Arch Intern Med. 1990 Oct;150(10):2178-86.
Four patients fulfilling the case definition for eosinophilia-myalgia syndrome are described, including one whose disease began in 1986. Each displayed a variety of symptoms: one suffered principally from myalgia and recovered spontaneously on discontinuation of L-tryptophan therapy; one exhibited progressive sclerodermiform skin changes, neuropathy, and myopathy; a third had prominent neuromuscular disease and sclerodermiform skin changes; and the fourth experienced profound weight loss, an axonal polyneuropathy, and perivascular lymphoid infiltrates simulating a lymphoma. Evidence of T-cell activation was present in peripheral blood and affected tissues during the clinically active progressive phase of disease. Among other manifestations pleural effusion, cutaneous vasculitis, joint contractures, and bloody diarrhea were observed. A history of L-tryptophan ingestion should be sought in patients with myalgia, fatigue, or the above outlined symptoms.

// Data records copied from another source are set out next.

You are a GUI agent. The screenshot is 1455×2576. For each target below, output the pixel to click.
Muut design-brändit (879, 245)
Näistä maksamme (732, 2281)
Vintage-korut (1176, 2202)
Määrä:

本文描述了4例符合嗜酸性粒细胞增多性肌痛综合征病例定义的患者,其中1例患者的疾病始于1986年。每位患者都表现出多种症状:1例主要患有肌痛,在停用L-色氨酸治疗后自发康复;1例出现进行性硬皮病样皮肤改变、神经病变和肌病;第3例有明显的神经肌肉疾病和硬皮病样皮肤改变;第4例出现严重体重减轻、轴索性多发性神经病以及类似淋巴瘤的血管周围淋巴细胞浸润。在疾病临床活动进展期,外周血和受累组织中存在T细胞活化的证据。其他表现还包括胸腔积液、皮肤血管炎、关节挛缩和血性腹泻。对于患有肌痛、疲劳或上述症状的患者,应询问其L-色氨酸摄入史。